Posted: 2009-10-11

Hello, Milan!

When we arrived in The Cinque Terre on September 14, we knew we would be there for 2-1/2 weeks, but we didn’t have any plans beyond October 1.  After a lot of discussion about our budget and the “real world,” we decided that it was time to head back to the U.S.  (Sniff, sniff.)  We weren’t ready to fly back immediately, though, and we also needed to change our plane tickets.  Was there any place we wanted to go spend some time as a last hurrah?  Well, 2 years ago we travelled around northern Italy and hit most of our “must-see” places.  However, we hadn’t been to Milan or the lakes to the north.  Bingo!  Now we are in Milan for 2 weeks, sightseeing and shopping, and then we are headed to Lake Como for 3 nights before saying good-bye to Europe.

We are staying in a loft in the northeast part of Milan.  We looked into staying closer to the city center, but we are saving a few hundred euros in rent by being a bit removed.  We had a great experience in Lisbon when we stayed in a real neighborhood instead of being in the tourist area.  Our current neighborhood, though, is not that great, and we would probably stay closer to the city center in the future.  Milan does have an excellent public transportation system, so we have been using trams and the subway to get around the city.
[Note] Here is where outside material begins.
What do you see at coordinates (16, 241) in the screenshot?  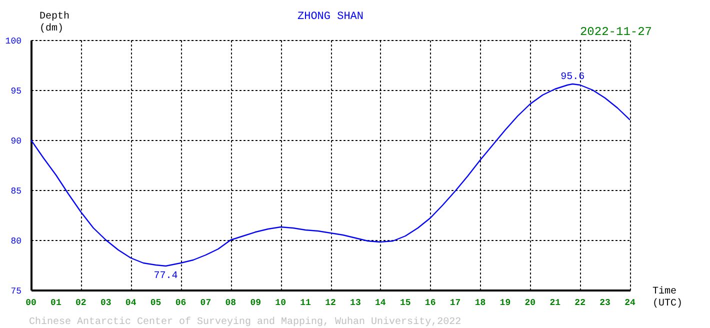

A view of our living room area, the stairs lead up to the sleeping area


The upstairs loft


The kitchen is under the upstairs loft


Me on the tram - you’ll notice that the weather is cool enough that the old blue fleece has reappeared

The Duomo is the main cathedral in Milan.  It is also the largest, and possibly the most ornate, Gothic cathedral in the world.  Construction started in 1386 and was completed in 1813.  It is made of a beautiful, white marble that glows against the sunny, blue sky.  The large plaza in front is alive with people and activity at all hours of the day and night.  The interior is pretty dark, so I didn’t bother to take photos, but its size inside is just as impressive as the exterior.  Hanging above the chancel inside is a large crucifix which contains a very special holy relic, a nail from Christ’s cross.  One of the neat things about this cathedral is that you can go up to the top and walk around the roof - not just a little path around the cupola, but around the whole roof - getting up close and personal with the ornate decoration.
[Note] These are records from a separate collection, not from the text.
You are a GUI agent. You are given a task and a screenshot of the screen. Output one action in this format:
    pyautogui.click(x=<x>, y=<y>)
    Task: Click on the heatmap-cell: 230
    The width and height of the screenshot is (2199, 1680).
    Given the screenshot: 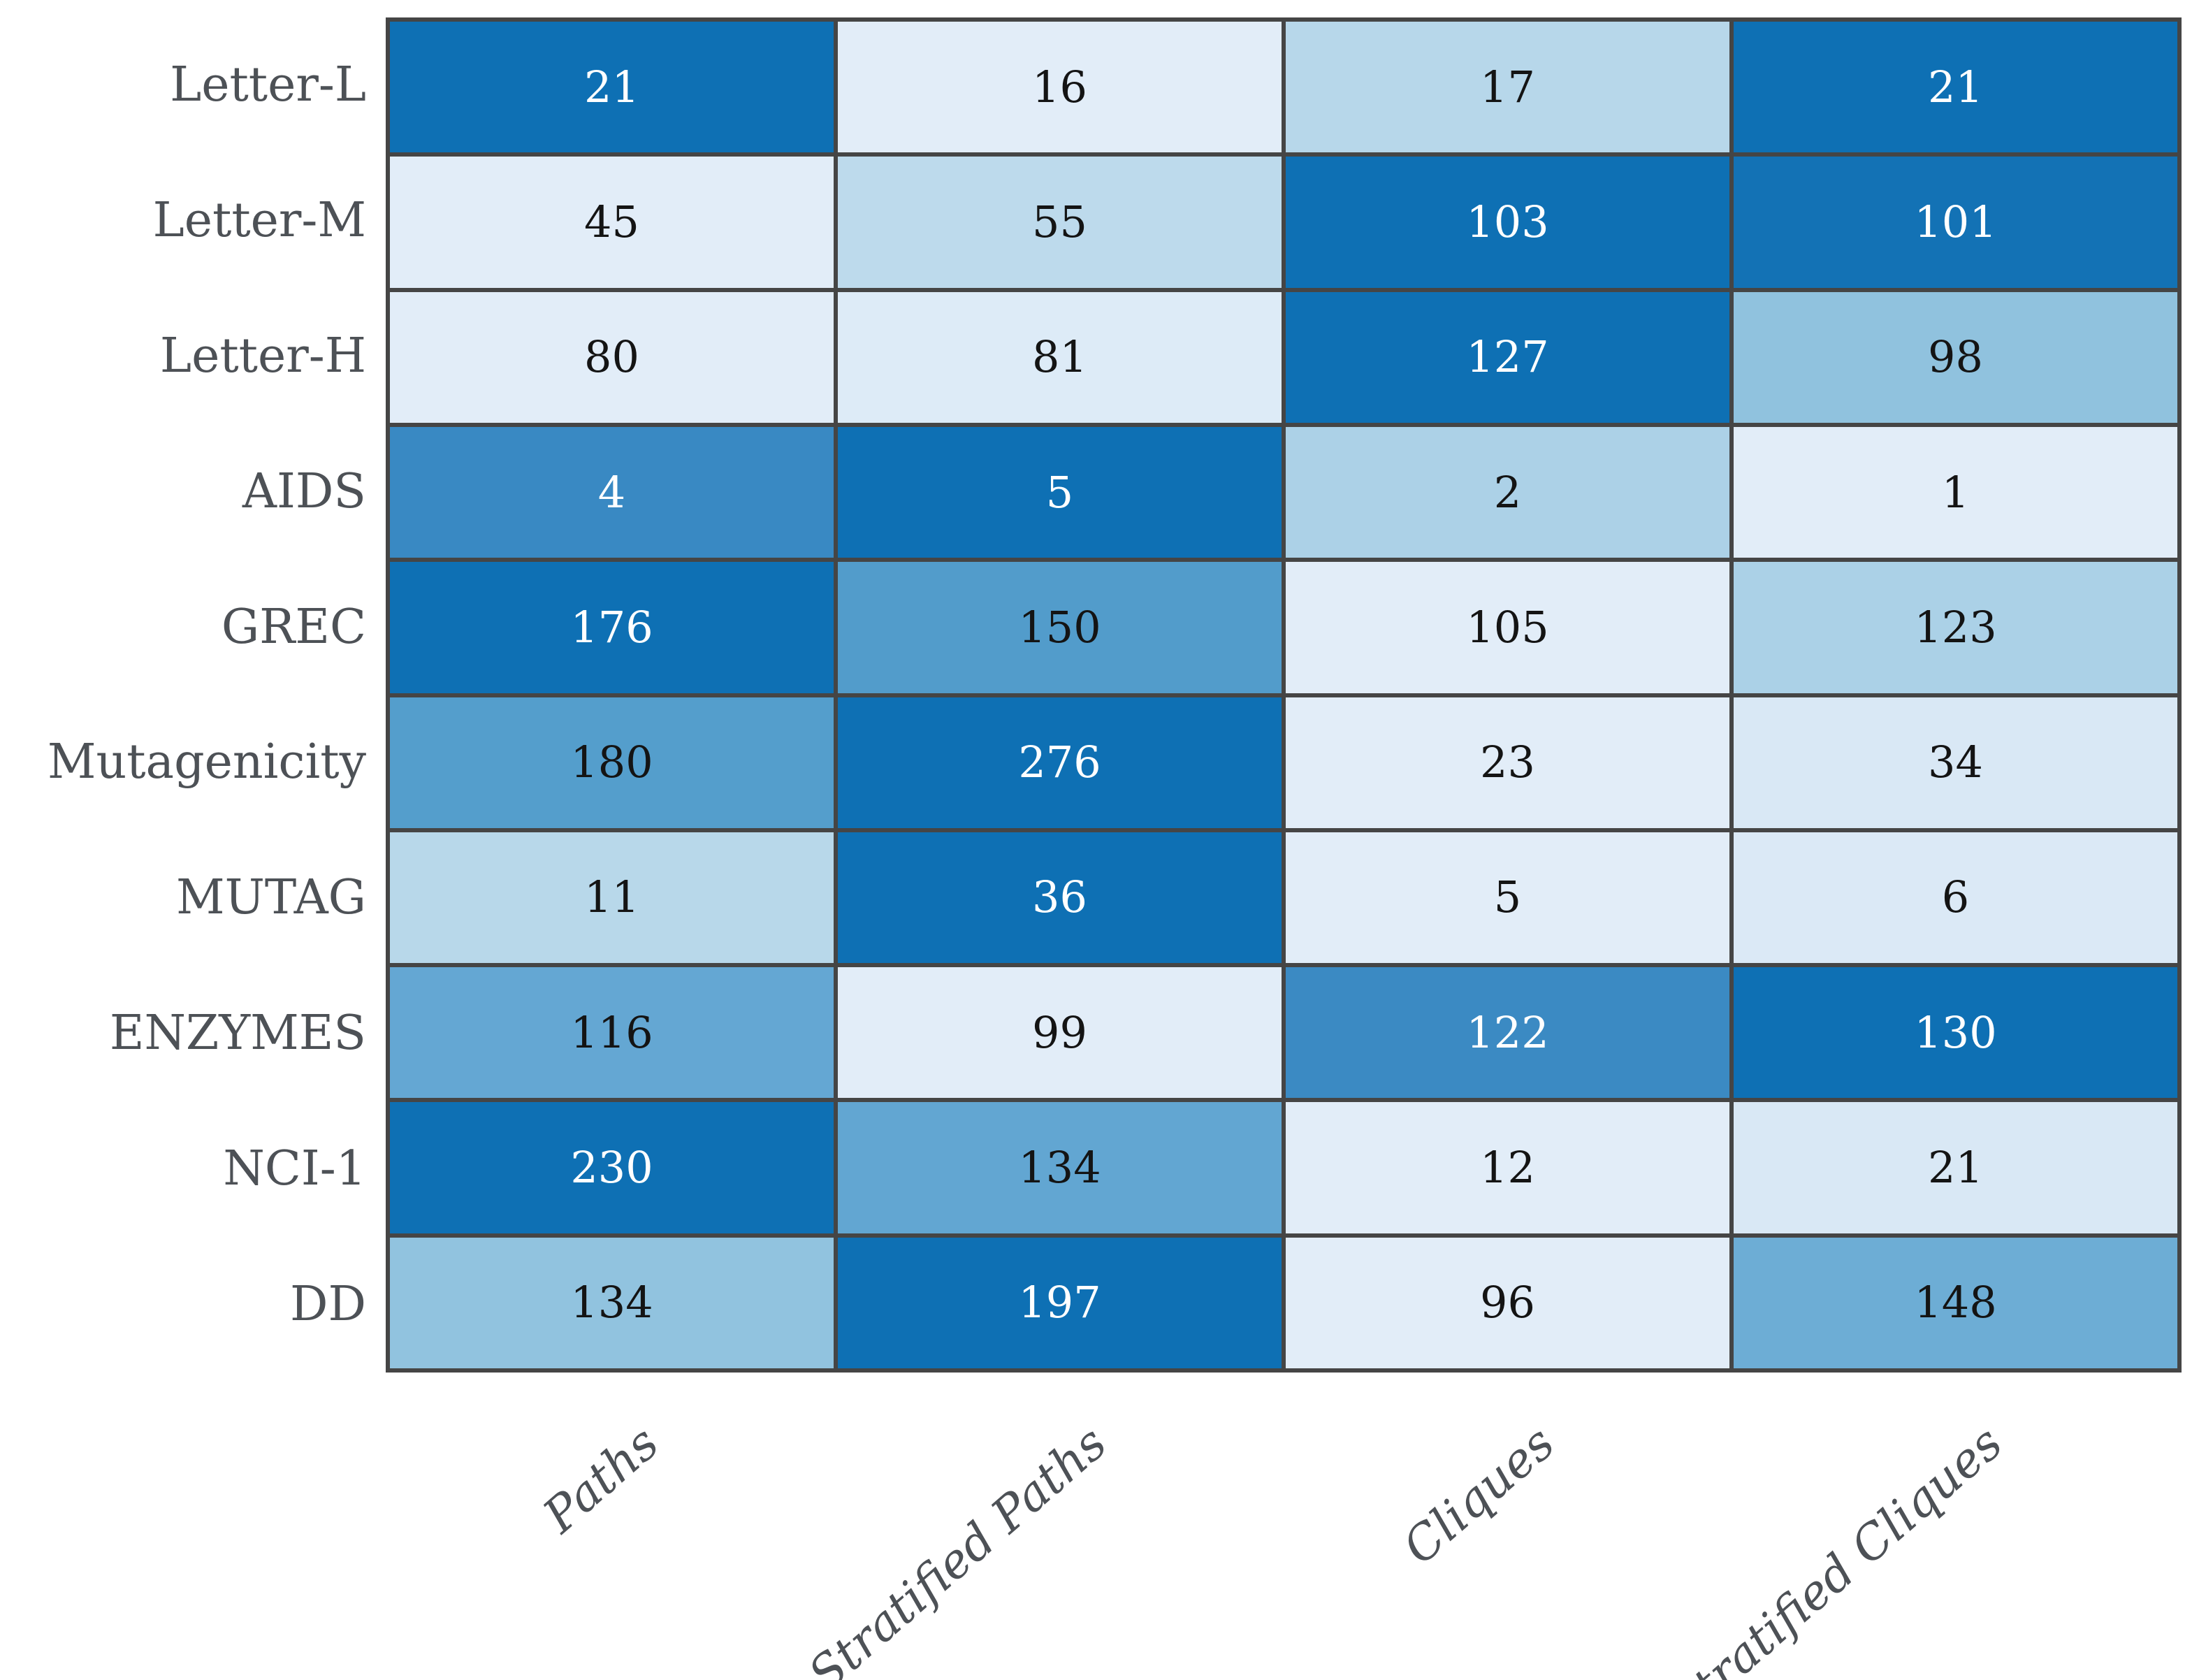 What is the action you would take?
    pyautogui.click(x=612, y=1168)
The main fa├žade of the Duomo


Check out the size of the window on the apse of the church - huge! - you can see the little people in front saying, “What church?  No biggie.”


On the roof of the Duomo - apparently, I am concentrating VERY HARD on the architecture


On the roof, looking the other direction


Another roof photo - the diagonal bit is a buttress which supports the roof

The Castello Sforzesco was built by the Visconti family and then expanded by the Sforza family.  (These families ruled over Milan during the 14th and 15th centuries.)  Under Lodovico Sforza, the castle was home to one of the most reknowned courts in Europe during the Renaissance, and court artists included Leonardo da Vinci as well as the architect Bramante.  Today the castle grounds are free and open to the public, and the buildings house city museums.


The castle’s outside wall - it’s hard to get a photo of the castle because it is so huge


The main entry


The largest of the 3 courtyards, just inside the main entry


Here we are in the large courtyard - is it the historical castle, or is it my new blue cardigan sweater in my hands which is making me smile?


Another courtyard

-Julia Abbott

Comment

Bob
2009-10-21

The Duomo makes Gaudi look plain!

I was told once that by Renaissance consideration, only God could make perfection. Hence, the mis-aligned and asymetric windows overlooking the castle's "another courtyard."